- YOUR INSTRUCTIONS
In the listing below, find the line holding "Mentions Légales (43, 2265)" and the line holding "Contact professionnel (50, 2248)". Write out those two lines and all lines between, exactly, and nothing more.

Start of DATA RECORDS

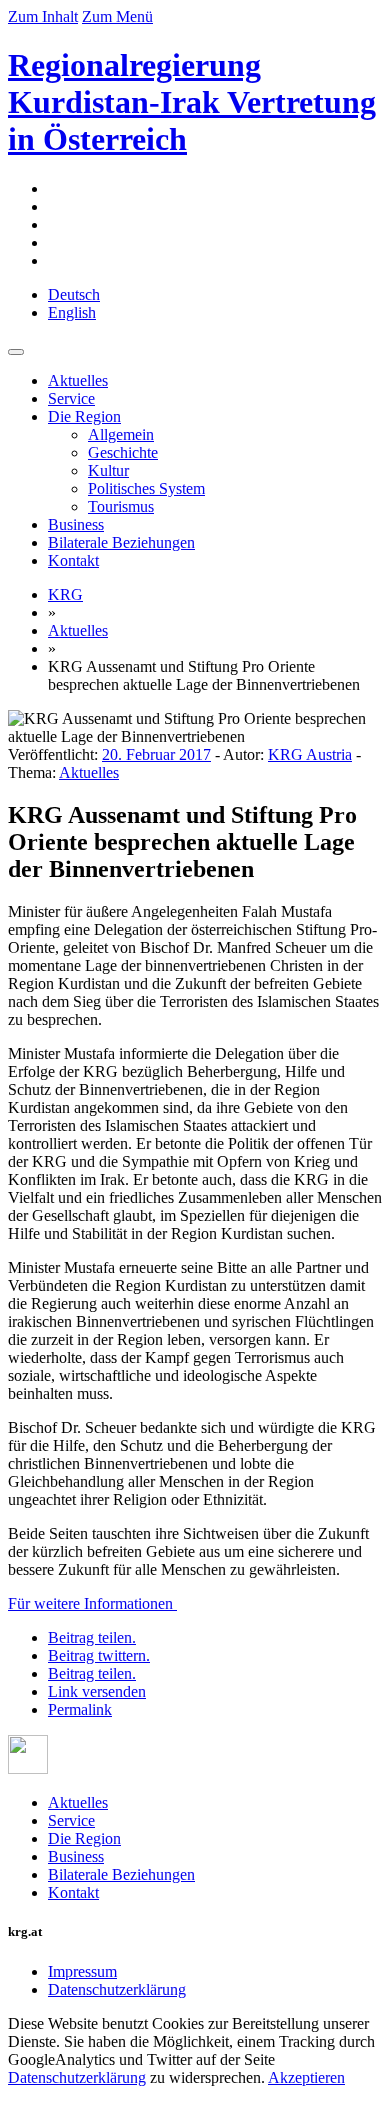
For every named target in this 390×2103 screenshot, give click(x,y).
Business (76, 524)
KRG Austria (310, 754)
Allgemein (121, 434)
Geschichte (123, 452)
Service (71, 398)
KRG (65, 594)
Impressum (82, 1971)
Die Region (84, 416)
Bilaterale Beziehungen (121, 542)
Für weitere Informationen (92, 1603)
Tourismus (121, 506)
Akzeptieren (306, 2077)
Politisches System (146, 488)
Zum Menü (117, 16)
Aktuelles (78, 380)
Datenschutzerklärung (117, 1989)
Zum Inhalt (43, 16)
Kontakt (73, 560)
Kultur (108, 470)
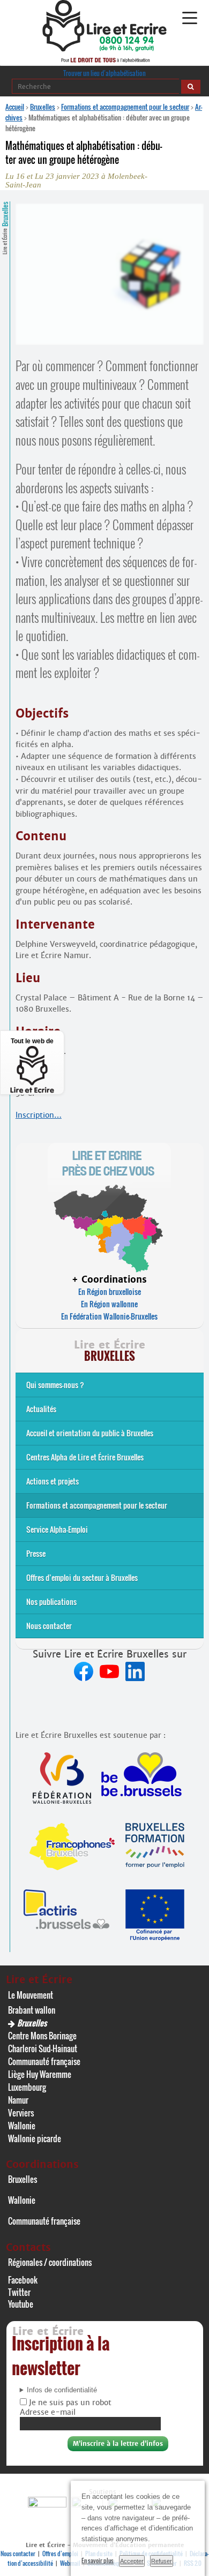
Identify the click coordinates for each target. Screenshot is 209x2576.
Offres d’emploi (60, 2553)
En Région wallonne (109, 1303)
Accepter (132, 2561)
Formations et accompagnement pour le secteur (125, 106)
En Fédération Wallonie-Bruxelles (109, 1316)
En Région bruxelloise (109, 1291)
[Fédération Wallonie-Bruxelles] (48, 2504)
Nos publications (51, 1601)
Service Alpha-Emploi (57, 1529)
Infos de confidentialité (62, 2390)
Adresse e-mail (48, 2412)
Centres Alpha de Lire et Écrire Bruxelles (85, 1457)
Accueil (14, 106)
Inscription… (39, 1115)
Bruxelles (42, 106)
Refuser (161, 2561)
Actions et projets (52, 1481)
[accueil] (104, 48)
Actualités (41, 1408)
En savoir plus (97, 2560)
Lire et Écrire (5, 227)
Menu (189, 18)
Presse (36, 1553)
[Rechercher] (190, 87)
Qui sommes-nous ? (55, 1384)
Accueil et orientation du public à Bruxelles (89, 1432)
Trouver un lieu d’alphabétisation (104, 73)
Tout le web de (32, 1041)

End of DATA RECORDS
Start of DATA RECORDS

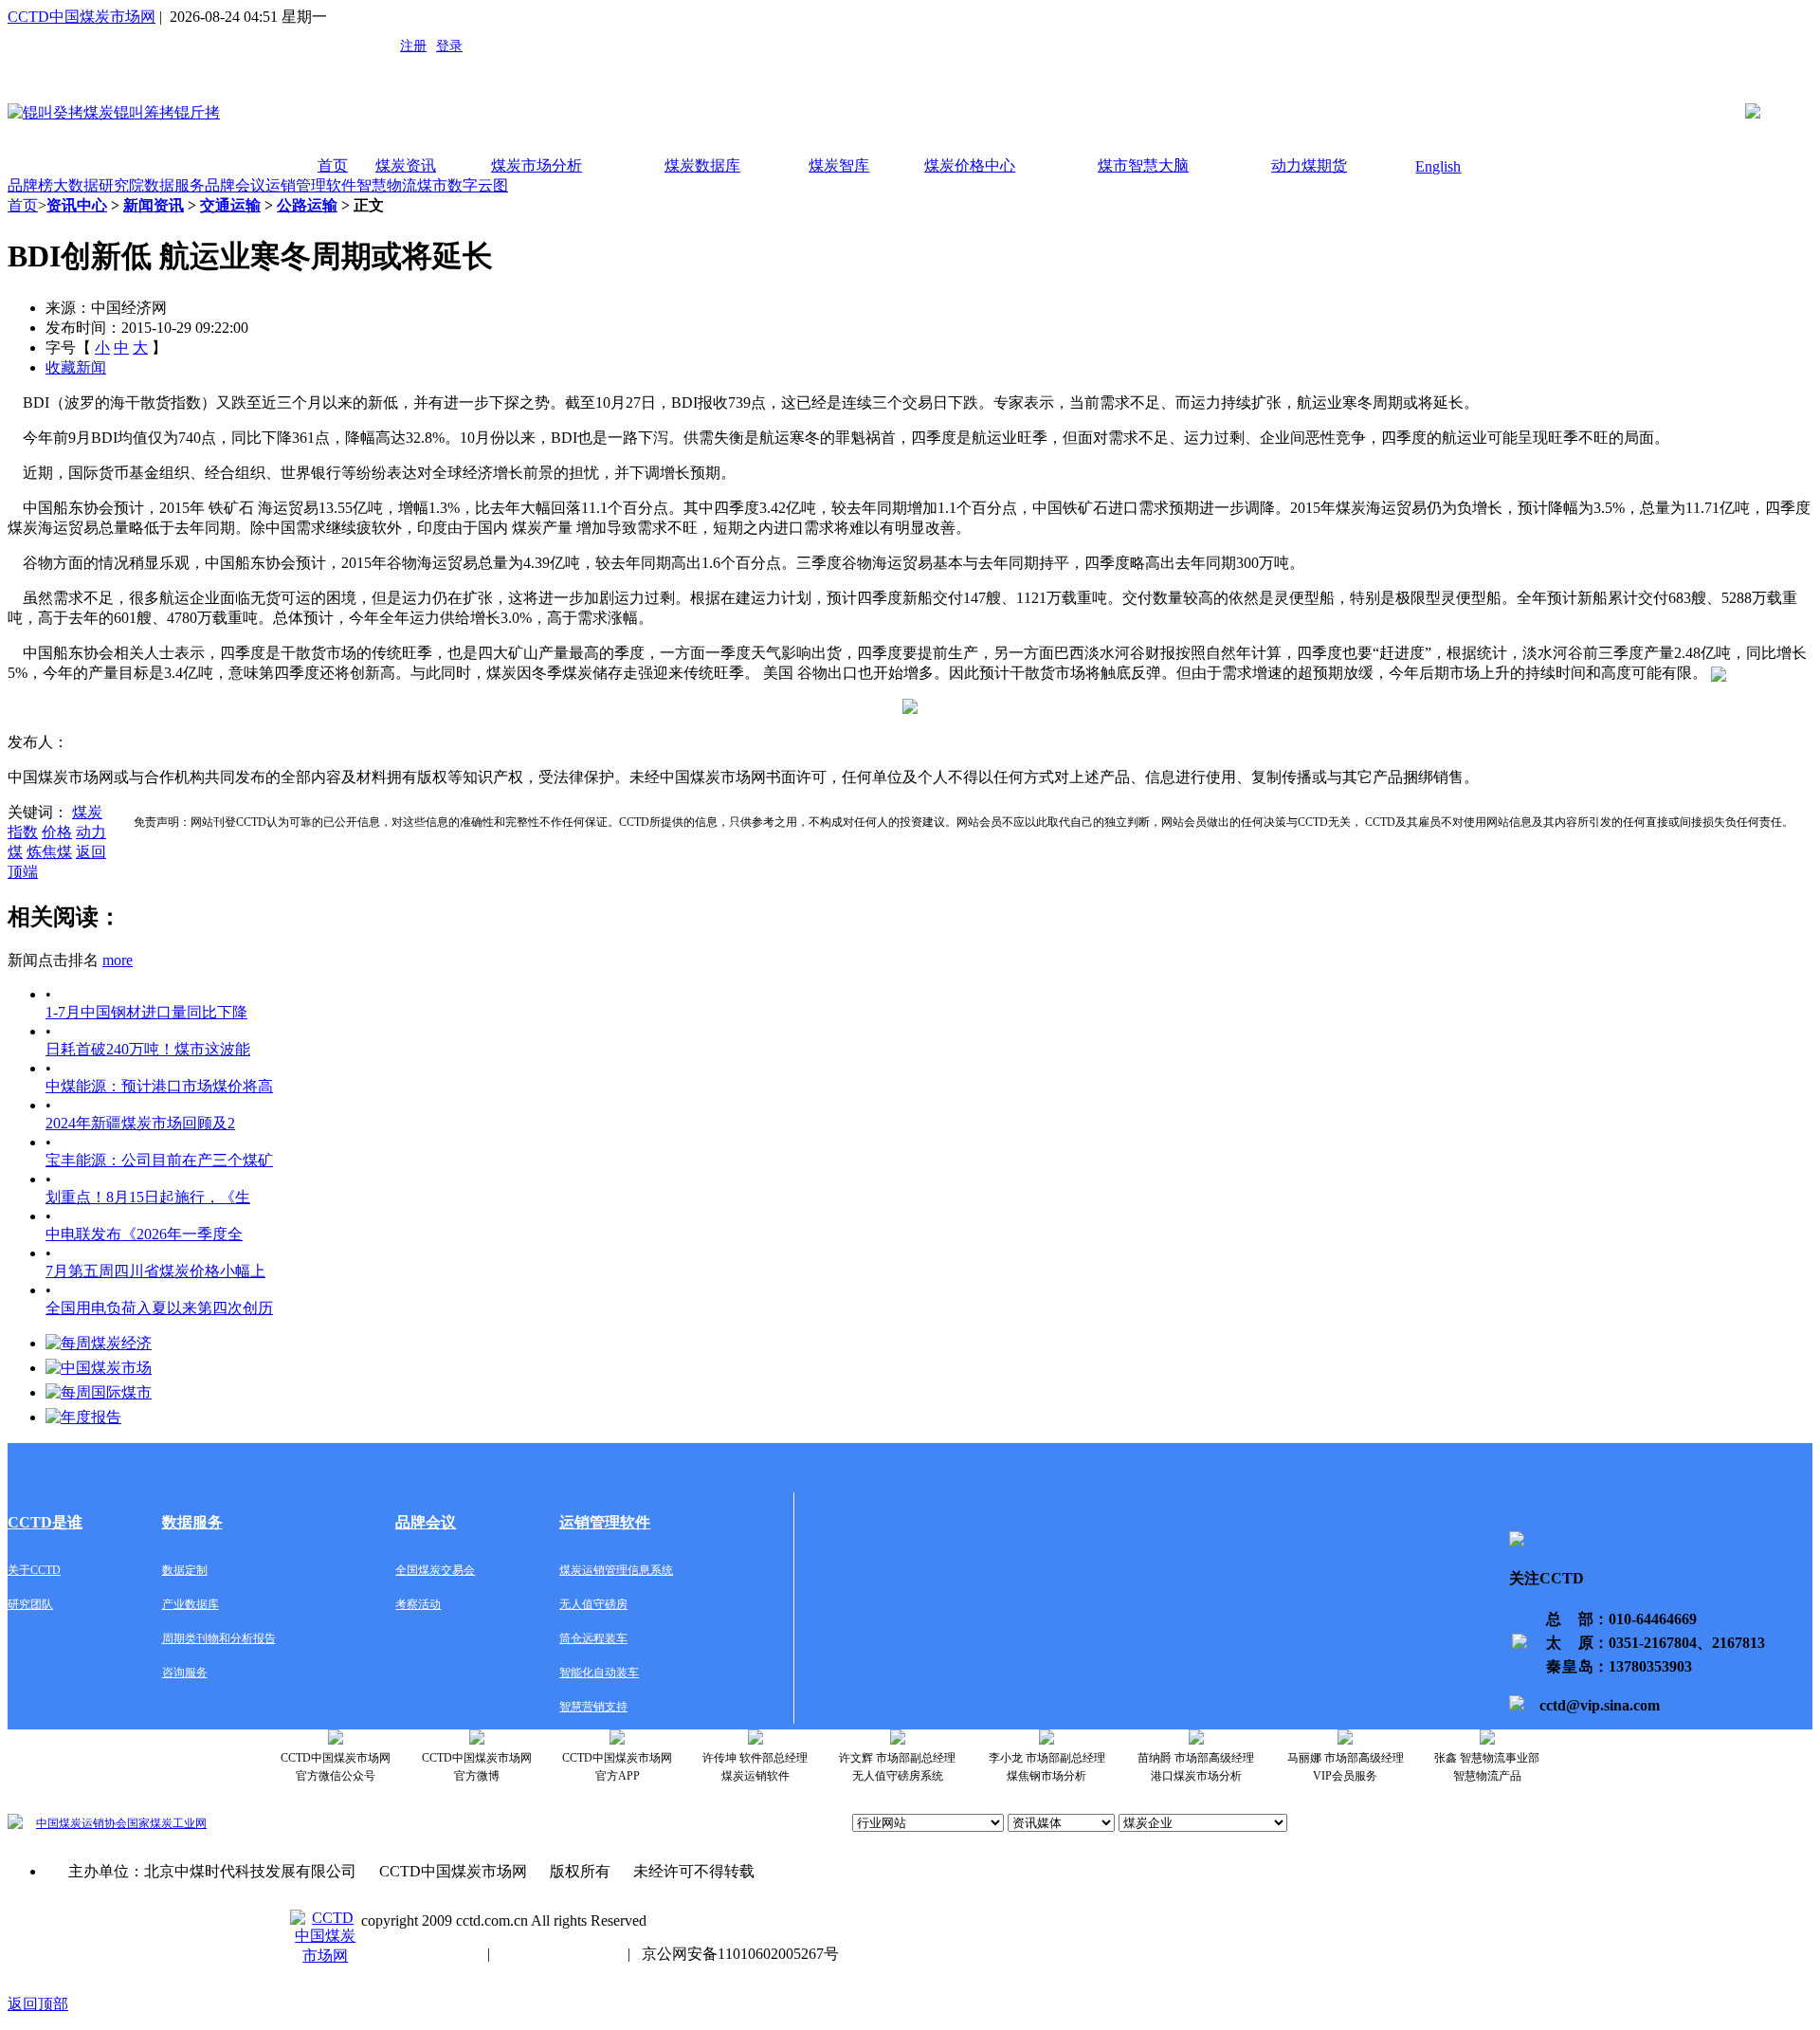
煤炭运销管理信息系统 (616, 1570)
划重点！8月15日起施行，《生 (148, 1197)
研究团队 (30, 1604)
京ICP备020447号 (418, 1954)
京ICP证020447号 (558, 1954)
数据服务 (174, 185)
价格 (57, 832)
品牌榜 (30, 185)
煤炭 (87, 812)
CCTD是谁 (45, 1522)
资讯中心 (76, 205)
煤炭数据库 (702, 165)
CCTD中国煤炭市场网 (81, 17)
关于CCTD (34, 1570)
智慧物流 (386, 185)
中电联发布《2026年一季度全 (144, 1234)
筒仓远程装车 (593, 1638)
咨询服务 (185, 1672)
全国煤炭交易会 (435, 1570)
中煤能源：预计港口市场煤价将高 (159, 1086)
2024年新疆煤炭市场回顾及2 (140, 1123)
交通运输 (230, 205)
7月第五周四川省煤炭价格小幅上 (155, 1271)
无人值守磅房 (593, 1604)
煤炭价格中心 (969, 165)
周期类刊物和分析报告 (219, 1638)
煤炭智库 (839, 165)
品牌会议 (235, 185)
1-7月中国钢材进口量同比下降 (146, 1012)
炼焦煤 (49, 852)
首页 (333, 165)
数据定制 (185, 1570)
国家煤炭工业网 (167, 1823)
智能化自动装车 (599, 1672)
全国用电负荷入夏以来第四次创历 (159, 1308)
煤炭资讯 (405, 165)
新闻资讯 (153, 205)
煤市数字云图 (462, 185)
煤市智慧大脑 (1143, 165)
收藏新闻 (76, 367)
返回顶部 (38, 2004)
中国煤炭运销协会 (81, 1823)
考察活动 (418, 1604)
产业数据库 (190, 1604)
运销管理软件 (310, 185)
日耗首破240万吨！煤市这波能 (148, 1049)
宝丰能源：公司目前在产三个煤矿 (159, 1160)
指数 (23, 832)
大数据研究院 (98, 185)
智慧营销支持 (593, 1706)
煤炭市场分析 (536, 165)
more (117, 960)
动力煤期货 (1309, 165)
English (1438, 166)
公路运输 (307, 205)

End of DATA RECORDS
Start of DATA RECORDS

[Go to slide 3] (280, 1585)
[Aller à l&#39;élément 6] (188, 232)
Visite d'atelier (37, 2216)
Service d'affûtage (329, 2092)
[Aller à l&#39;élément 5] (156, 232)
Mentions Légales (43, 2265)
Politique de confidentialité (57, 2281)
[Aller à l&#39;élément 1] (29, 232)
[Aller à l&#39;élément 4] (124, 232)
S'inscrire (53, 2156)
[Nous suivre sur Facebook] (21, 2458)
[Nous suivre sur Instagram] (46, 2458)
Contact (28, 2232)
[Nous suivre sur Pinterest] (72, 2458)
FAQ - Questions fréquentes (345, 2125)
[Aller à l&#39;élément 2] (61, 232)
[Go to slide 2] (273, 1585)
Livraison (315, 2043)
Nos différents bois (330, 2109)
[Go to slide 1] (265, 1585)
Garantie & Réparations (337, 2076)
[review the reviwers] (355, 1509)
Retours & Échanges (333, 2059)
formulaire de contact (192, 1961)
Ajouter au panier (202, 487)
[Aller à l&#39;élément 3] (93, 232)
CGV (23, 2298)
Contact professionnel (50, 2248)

End of DATA RECORDS

- ANSWER TO THIS EXERCISE
Mentions Légales (43, 2265)
Politique de confidentialité (57, 2281)
[Aller à l&#39;élément 1] (29, 232)
[Aller à l&#39;élément 4] (124, 232)
S'inscrire (53, 2156)
[Nous suivre sur Facebook] (21, 2458)
[Nous suivre sur Instagram] (46, 2458)
Contact (28, 2232)
[Nous suivre sur Pinterest] (72, 2458)
FAQ - Questions fréquentes (345, 2125)
[Aller à l&#39;élément 2] (61, 232)
[Go to slide 2] (273, 1585)
Livraison (315, 2043)
Nos différents bois (330, 2109)
[Go to slide 1] (265, 1585)
Garantie & Réparations (337, 2076)
[review the reviwers] (355, 1509)
Retours & Échanges (333, 2059)
formulaire de contact (192, 1961)
Ajouter au panier (202, 487)
[Aller à l&#39;élément 3] (93, 232)
CGV (23, 2298)
Contact professionnel (50, 2248)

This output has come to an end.